TRY IT:
Lines containing the word "will" are to be copied from the data below.

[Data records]
———
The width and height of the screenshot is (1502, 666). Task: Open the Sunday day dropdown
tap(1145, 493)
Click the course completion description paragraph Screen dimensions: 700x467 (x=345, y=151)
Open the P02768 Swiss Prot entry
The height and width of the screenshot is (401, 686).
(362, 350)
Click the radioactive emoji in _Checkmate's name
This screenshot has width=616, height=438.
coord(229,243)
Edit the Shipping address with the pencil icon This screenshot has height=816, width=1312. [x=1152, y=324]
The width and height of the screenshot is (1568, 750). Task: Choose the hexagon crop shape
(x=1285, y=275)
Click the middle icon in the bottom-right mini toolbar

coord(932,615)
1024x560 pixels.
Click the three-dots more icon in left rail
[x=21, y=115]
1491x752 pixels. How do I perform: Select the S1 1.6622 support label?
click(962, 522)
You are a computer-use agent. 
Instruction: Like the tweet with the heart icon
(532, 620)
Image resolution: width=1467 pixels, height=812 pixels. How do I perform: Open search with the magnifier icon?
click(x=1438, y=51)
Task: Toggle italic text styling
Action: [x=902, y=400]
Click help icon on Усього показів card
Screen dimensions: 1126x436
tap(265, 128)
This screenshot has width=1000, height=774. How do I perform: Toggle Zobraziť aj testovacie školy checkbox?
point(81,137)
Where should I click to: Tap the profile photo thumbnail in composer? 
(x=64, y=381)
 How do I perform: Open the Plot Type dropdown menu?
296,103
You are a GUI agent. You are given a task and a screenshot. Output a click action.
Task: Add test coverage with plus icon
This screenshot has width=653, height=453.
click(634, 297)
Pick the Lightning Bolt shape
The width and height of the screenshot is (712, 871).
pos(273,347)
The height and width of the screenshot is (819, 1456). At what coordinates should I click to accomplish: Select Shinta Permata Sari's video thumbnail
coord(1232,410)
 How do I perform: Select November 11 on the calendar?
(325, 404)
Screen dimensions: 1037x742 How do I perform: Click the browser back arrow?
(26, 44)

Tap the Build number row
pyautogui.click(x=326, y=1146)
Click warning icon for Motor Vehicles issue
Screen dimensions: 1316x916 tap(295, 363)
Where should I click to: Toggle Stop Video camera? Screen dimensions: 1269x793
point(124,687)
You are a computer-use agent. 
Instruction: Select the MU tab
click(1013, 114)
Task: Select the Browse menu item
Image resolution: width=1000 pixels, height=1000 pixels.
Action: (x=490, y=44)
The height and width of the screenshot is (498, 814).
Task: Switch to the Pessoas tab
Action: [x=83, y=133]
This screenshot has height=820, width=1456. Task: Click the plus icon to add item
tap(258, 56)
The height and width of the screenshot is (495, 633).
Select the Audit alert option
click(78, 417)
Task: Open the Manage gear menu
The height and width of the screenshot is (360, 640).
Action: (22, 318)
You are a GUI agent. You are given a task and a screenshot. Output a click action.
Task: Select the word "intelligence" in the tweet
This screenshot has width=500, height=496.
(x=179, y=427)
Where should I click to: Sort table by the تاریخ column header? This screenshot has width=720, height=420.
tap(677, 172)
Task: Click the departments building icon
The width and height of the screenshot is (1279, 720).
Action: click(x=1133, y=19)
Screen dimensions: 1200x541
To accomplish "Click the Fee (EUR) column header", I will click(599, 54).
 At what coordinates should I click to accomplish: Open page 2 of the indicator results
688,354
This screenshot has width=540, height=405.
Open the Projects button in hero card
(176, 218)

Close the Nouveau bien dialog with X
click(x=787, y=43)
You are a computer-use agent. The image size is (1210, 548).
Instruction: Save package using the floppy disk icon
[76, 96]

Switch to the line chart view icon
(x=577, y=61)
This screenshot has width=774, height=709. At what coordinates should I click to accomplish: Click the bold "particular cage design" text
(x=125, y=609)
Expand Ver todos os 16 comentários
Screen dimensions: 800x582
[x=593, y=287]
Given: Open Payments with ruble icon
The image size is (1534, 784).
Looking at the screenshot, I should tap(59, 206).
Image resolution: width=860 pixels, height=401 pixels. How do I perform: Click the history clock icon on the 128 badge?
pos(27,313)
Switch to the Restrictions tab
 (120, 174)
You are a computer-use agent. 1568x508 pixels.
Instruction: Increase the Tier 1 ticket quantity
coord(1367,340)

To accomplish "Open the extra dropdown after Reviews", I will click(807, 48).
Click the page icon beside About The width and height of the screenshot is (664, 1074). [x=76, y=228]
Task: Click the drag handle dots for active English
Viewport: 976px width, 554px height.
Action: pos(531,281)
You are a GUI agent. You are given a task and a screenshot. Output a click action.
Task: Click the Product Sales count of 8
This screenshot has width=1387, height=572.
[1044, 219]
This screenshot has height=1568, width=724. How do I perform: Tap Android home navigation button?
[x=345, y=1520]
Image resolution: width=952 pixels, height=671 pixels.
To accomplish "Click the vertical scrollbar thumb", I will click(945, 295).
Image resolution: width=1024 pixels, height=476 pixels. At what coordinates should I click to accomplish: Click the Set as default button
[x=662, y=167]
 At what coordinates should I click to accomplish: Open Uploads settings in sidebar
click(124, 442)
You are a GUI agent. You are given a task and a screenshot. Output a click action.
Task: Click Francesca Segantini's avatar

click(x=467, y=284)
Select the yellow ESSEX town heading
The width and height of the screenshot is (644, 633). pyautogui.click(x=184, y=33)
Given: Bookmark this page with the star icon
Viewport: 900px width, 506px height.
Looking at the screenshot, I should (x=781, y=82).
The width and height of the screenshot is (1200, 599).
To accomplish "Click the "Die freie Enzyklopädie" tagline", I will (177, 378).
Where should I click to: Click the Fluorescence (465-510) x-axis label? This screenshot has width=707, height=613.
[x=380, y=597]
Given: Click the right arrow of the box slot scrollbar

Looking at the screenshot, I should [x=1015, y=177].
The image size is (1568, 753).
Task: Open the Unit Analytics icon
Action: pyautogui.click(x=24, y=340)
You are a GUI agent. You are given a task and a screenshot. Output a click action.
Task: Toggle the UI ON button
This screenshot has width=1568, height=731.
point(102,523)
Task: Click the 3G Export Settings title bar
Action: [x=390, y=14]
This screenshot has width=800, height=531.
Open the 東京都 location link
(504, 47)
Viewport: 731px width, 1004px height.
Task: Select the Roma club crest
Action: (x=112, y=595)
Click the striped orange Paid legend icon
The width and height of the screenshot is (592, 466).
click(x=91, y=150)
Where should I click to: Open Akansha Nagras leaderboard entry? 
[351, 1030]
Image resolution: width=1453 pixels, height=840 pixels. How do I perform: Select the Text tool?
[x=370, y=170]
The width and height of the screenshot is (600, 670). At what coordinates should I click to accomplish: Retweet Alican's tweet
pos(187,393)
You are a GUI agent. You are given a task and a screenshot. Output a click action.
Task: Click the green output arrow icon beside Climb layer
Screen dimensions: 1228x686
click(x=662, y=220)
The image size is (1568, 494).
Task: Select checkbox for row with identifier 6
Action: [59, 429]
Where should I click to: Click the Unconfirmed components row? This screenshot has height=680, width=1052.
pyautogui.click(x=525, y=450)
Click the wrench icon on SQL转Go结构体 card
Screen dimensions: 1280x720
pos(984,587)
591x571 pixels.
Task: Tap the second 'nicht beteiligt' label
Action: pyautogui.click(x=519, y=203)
———
WRITTEN SOLUTION:
To accomplish "Click the Fee (EUR) column header", I will click(599, 54).
To accomplish "Open the extra dropdown after Reviews", I will click(807, 48).
To accomplish "Click the vertical scrollbar thumb", I will click(945, 295).
To accomplish "Click the "Die freie Enzyklopädie" tagline", I will (177, 378).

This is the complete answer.